Exercise data

• • • • • • •

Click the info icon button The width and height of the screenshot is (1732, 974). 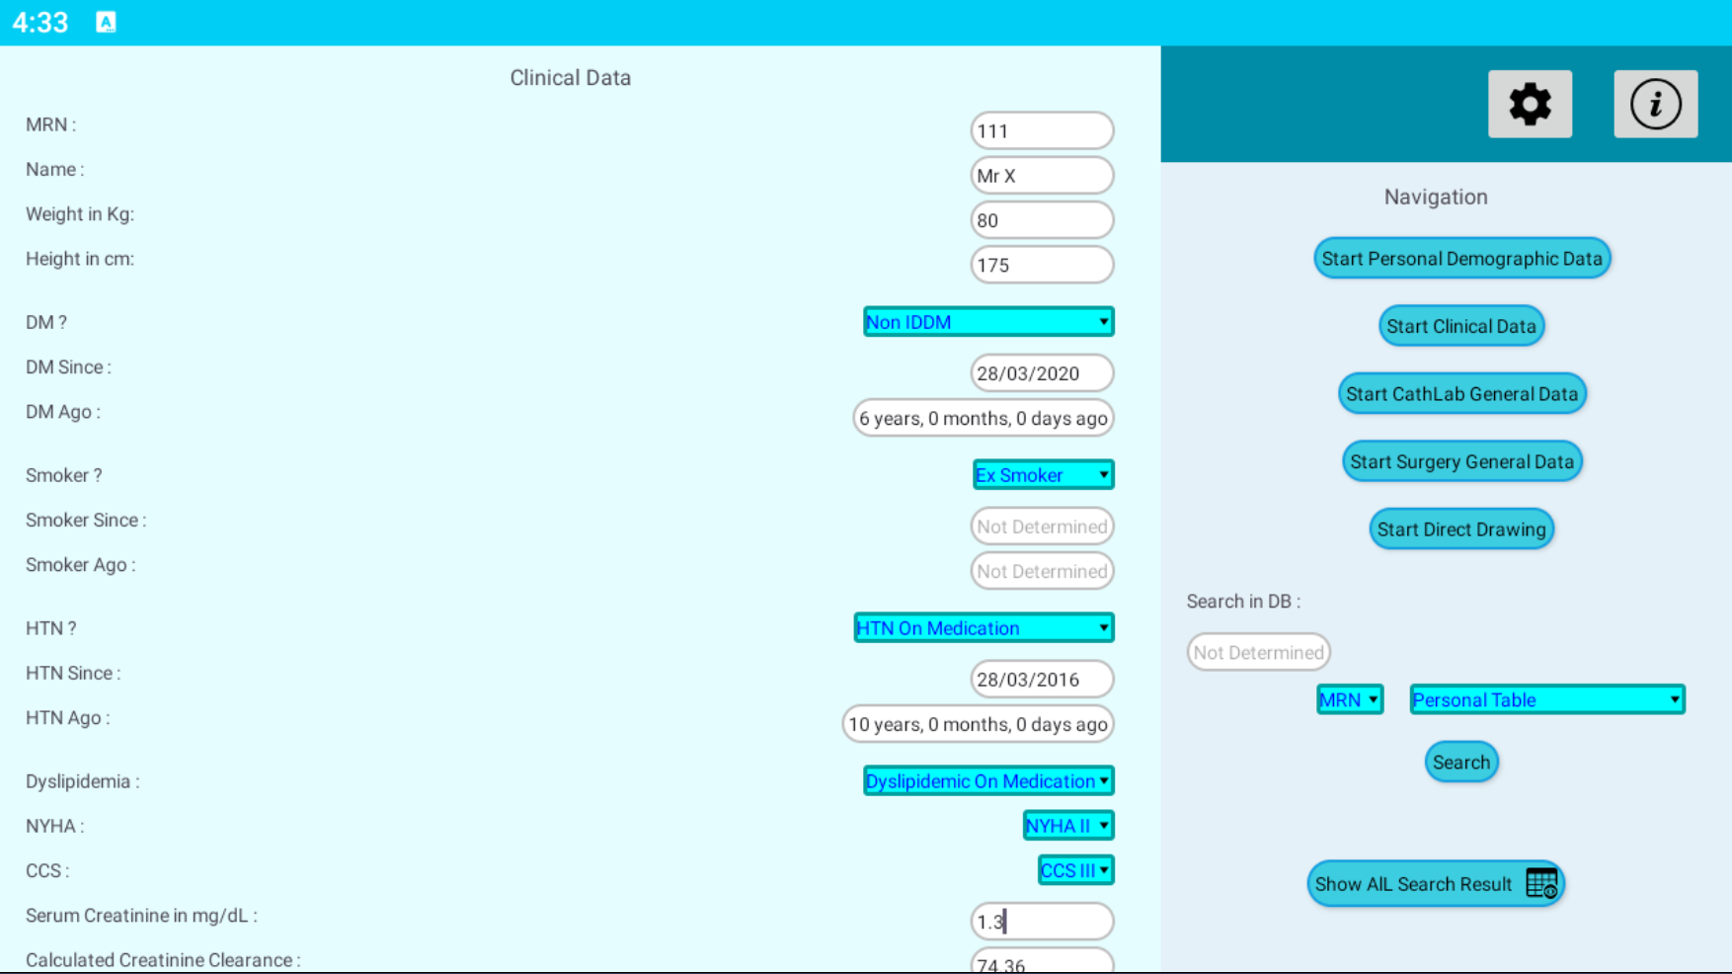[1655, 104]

• • • • • • •

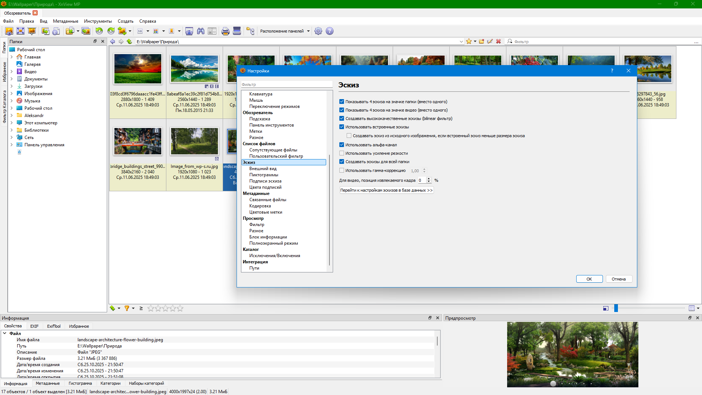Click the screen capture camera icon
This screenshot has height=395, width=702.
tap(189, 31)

• • • • • • •

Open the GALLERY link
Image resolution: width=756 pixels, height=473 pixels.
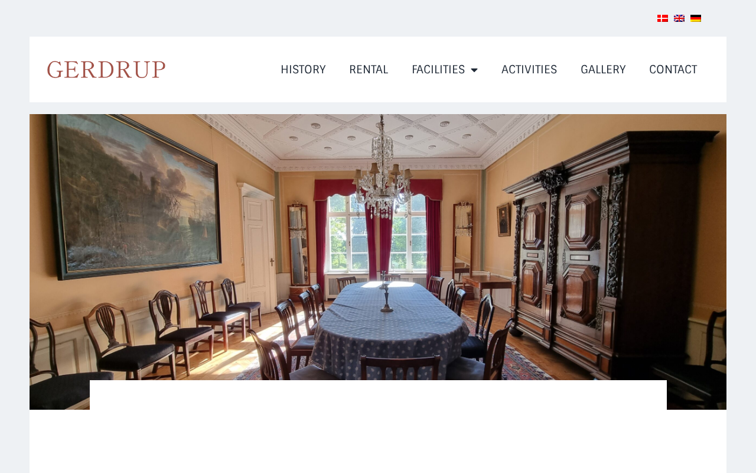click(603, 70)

• • • • • • •

Work required
Turn the items starting at the line that contains "Click the screen capture camera icon" and ending at the line that contains "tap(189, 31)" into a numbered list, with blank lines dropped. Leave the pictures out of your answer.

Response to the task
1. Click the screen capture camera icon
2. This screenshot has height=395, width=702.
3. tap(189, 31)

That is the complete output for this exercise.